In this dialogue we get a glimpse of Hunt’s thesis - which is to say that Jesus embodies the character of an ideal type ruler according to the way that the Romans saw things. She makes the argument that John was writing for a Jewish readership in a Roman region, so they would have understood the cultural references implicit in the text.
For one thing the ideal Roman ruler should not want to rule - I agree with them on this, in some ways. The people desperate for power are probably the people who really should not have it. There can be an element of performance in this, though, a touch of the “I’m ever so ‘umble” about it at times which I like less. Still, the genuinely humble willingness to relinquish power is part of the Roman ideal and is demonstrated in John’s Jesus.
A second characteristic would be a kind of stoic self-control. Masculinity was key to ideal leadership in Roman thought, and part of what it was to be ‘masculine’ was to exert strict self control - not to be driven by ‘urges’. Side note - this idea was one which was somewhat common in classical antiquity, and in some statues it is symbolised by relatively small male genitalia which are intended to symbolise that the person depicted was not driven by sexual desire but able to exert self control.

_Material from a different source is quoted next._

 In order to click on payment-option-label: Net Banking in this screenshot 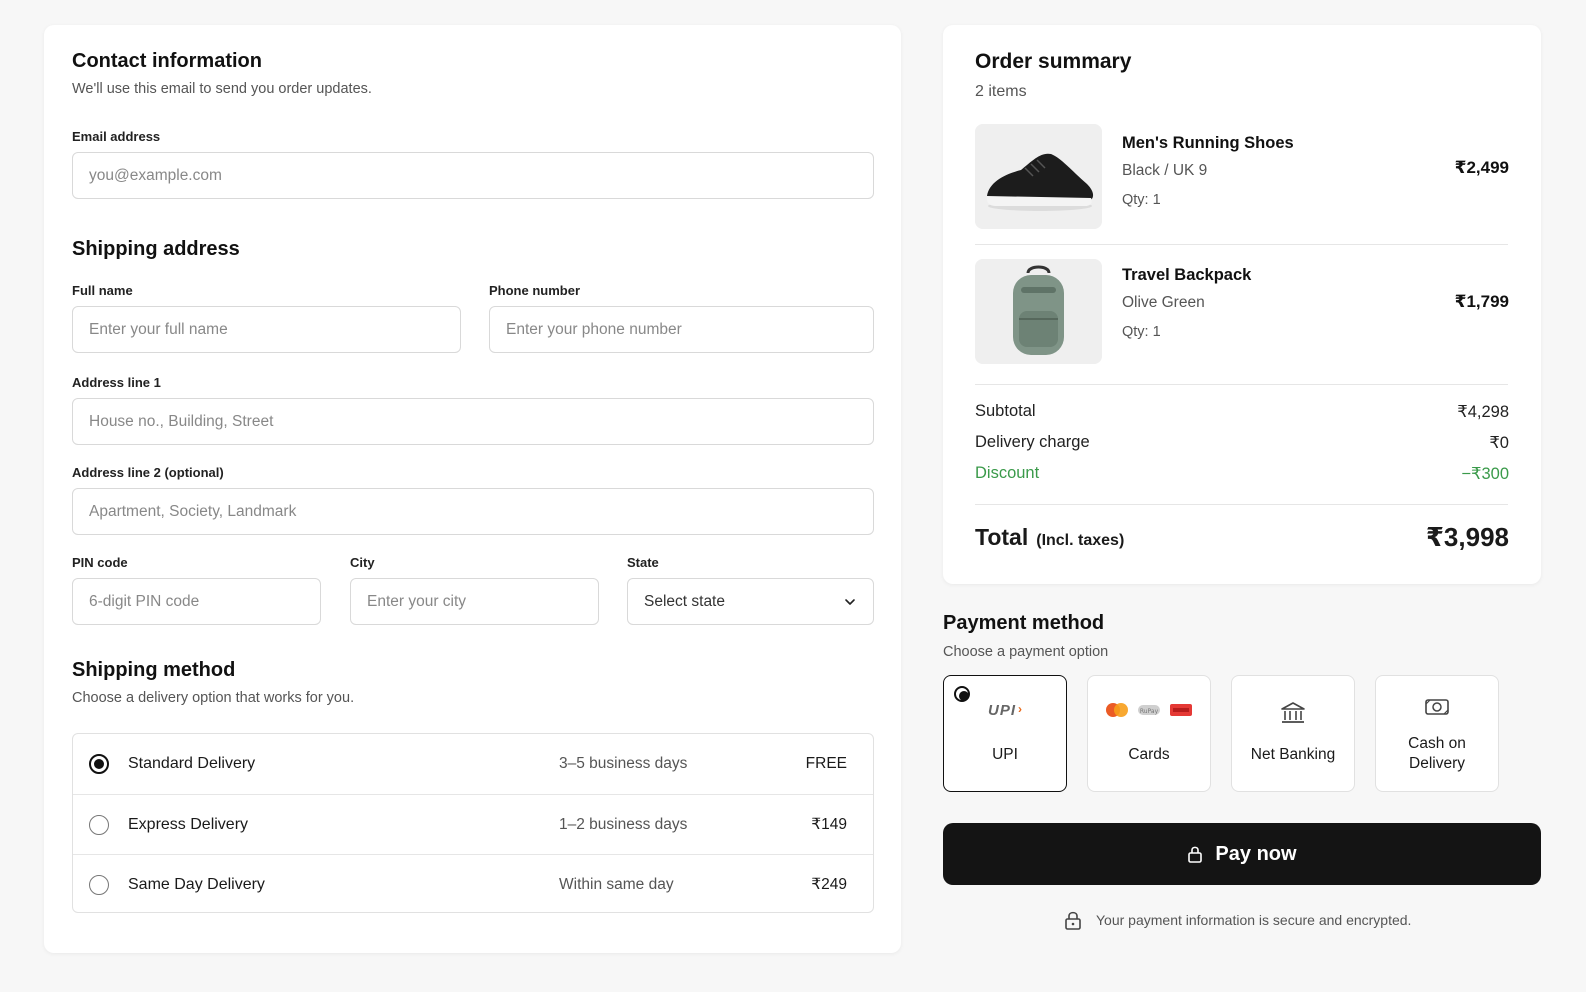, I will do `click(1293, 754)`.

John also, elsewhere, depicts Jesus as receiving ‘signs’ of divine acceptance - another part of the ideal divine persona which would also include miraculous powers (Vespasian, for example, had ‘miraculous’ healings attributed to him. In the same way we get clear indications that Jesus was accepted or proclaimed by the crowd - an important part of being an ideal ruler who otherwise would have been a tyrant.
There are, also, areas in which Jesus doesn’t conform to the Roman stereotype - there’s no great parade of captives or demonstrations of military might, for instance. However, that’s arguably because John sets up Jesus as the ideal king/emperor but with a different approach to kingship. Something I can’t overemphasise is that in this context politics and religion were inseparable, religious titles were political titles and vice versa. Understanding Jesus as embodying the characteristics of the ideal king/emperor/Caesar had specific religious significance which would find its completion in the proclamation of Jesus as ‘divi fili’ (son of God).